Born in London,[2] he was the son of Marie Stopes, the women's rights and family planning pioneer, and Humphrey Verdon Roe.[3] He started his career as a physicist, and received a BSc and MSc in physics from Imperial College, London. Thanks to studying physics he was exempt from military call-up during the Second World War.He then went to Cambridge University, and took a PhD in philosophy.[4]

After he married a short-sighted woman, his mother, an advocate of eugenics, cut him out of her will. His wife—Mary Eyre Wallis, later Mary Stopes-Roe—was the daughter of the noted engineer Barnes Wallis.[5] Stopes reasoned that prospective grandchildren might inherit the condition.[6]

Stopes-Roe became a lecturer in Science Studies at Birmingham University, bringing together physics with philosophy.[7] His work led him to seek a non-religious basis for morality in Humanism, and he became Chair of the British Humanist Association as well as having an active role in the International Humanist and Ethical Union (IHEU).[4]

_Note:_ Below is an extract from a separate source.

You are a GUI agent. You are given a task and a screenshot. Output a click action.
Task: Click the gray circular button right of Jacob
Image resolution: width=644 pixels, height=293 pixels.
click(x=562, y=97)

In the 1970s, he was largely responsible for developing the BHA's policy on education, covering both religious and non-religious life stances. Stopes-Roe invented and popularised the term "life stance", initially in the context of debates over the controversial content of the City of Birmingham's Agreed Syllabus for Religious Education in 1975, which referred to "non-religious stances for living", as did the subsequent British Humanist Association (BHA) booklet "Objective, Fair and Balanced" which he and David Pollock produced later in the same year. In the late 1980s, he initiated a successful campaign for the adoption of the term by the IHEU and other organisations.[4]

He represented the BHA on the Religious Education Council and he led the Values Education Council for many years. He was also president of Birmingham Humanists prior to his death. In 1986, along with Barbara Smoker, he became one of the last two Appointed Lecturers at the South Place Ethical Society, a position he retained until his death, though the Conway Hall Sunday Lectures have not been given by Appointed Lecturers for many years.